Mendia R, Negrini M, Turazza F M, Lazzaroni A, Palmeri N M, Sanna G
Department of Cardiology, Fatebenefratelli and Oftalmico Hospital, Milan, Italy.
Coron Artery Dis. 1993 Jul;4(7):631-6. doi: 10.1097/00019501-199307000-00007.
In selected patients with postinfarction angina and impending reinfarction, thrombolysis with recombinant tissue-type plasminogen activator (rt-PA) or streptokinase is highly effective in avoiding a new myocardial infarction.
To avoid major cardiac events, we treated 14 consecutive patients with thrombolytic therapy because of impending reinfarction with ECG ST-segment elevation. Thirteen patients received rt-PA (100 mg over 3 hours), and one patient received streptokinase (1.5 million IU over 1 hour). All patients had failed to respond to maximal medical therapy with intravenous nitrates, beta-blockers, Ca-antagonists, heparin, and opiates.
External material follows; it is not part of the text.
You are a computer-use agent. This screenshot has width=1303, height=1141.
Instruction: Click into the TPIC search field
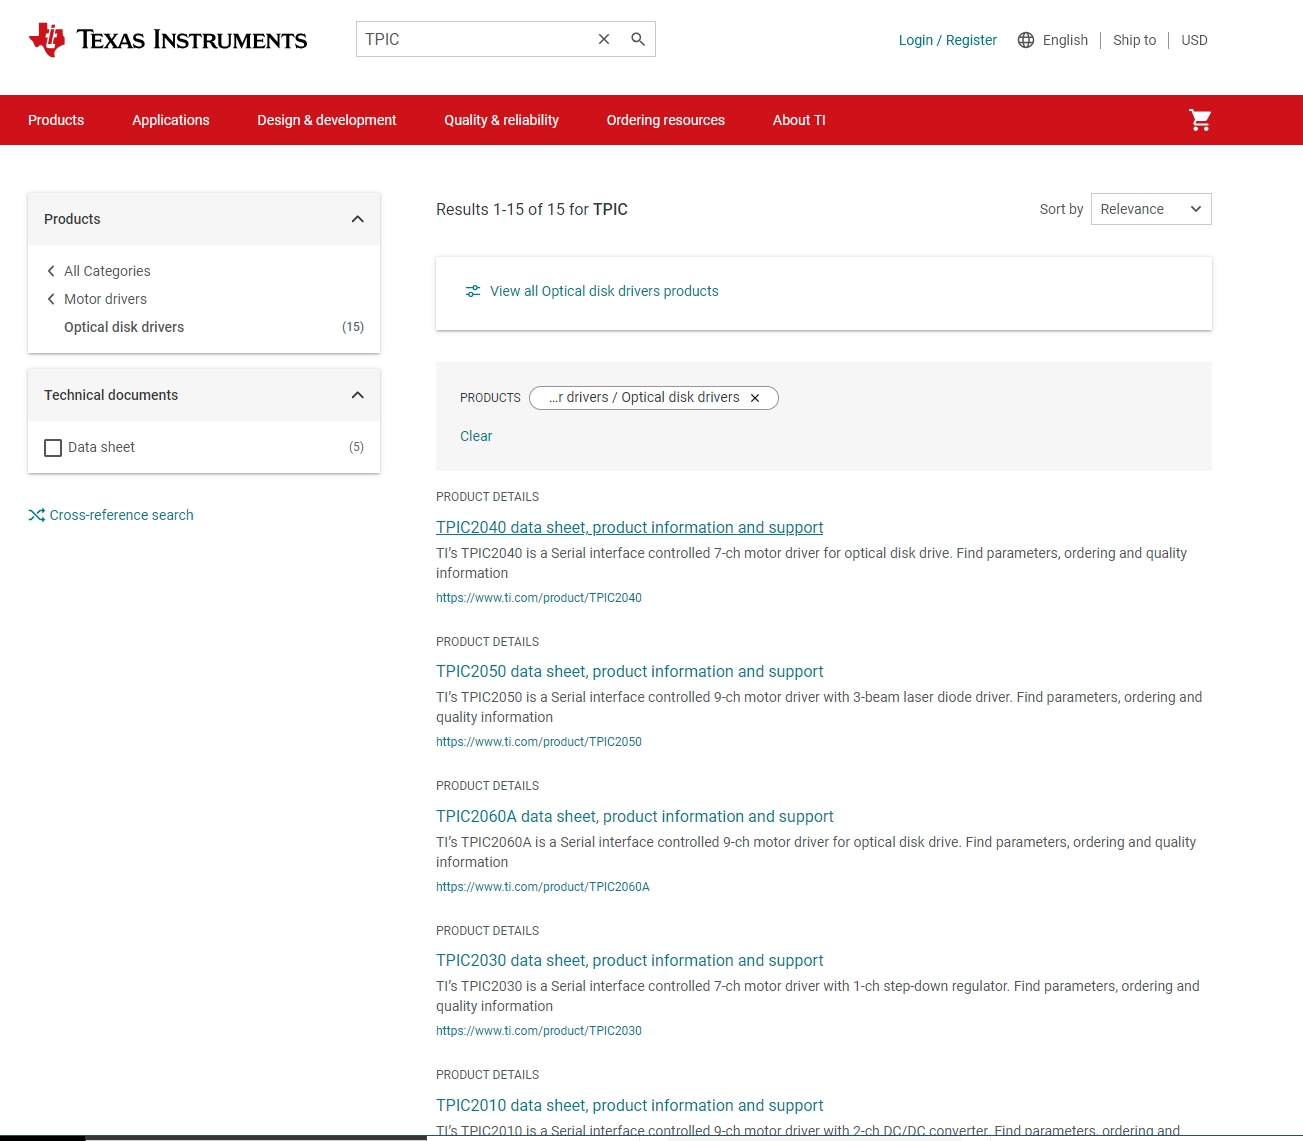470,39

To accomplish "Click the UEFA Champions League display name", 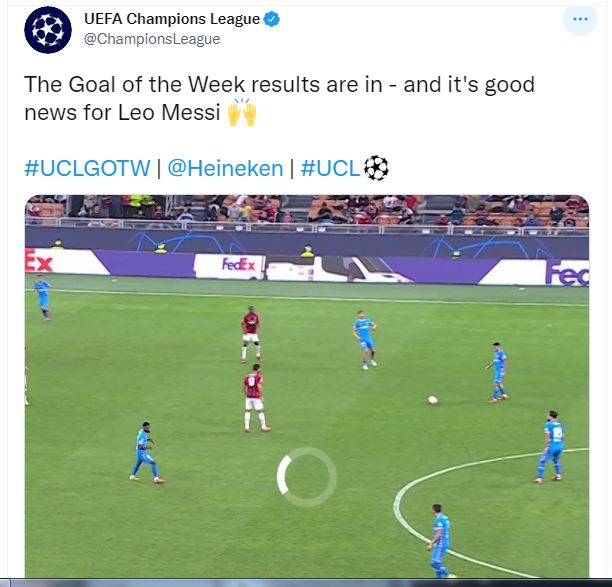I will tap(172, 19).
In all patients, clinical and ECG signs of acute ischemia resolved completely within 1 hour after beginning thrombolysis, and no patient developed biochemical markers of myocardial infarction. Ten patients underwent coronary angiography: five had three-vessel disease, two had two-vessel disease, and three had one-vessel disease. The culprit lesion was located in the left anterior descending artery in eight cases and the right coronary artery in two. No patient showed intracoronary thrombus. Four patients underwent successful, semiurgent percutaneous transluminal coronary angioplasty; three received an elective and two an urgent coronary artery bypass graft.
Thrombolysis (or repeated thrombolysis) is effective in selected patients with clinical ECG signs of impending reinfarction. It can temporarily stabilize the condition of many patients, thus allowing safer mechanical revascularization to be performed.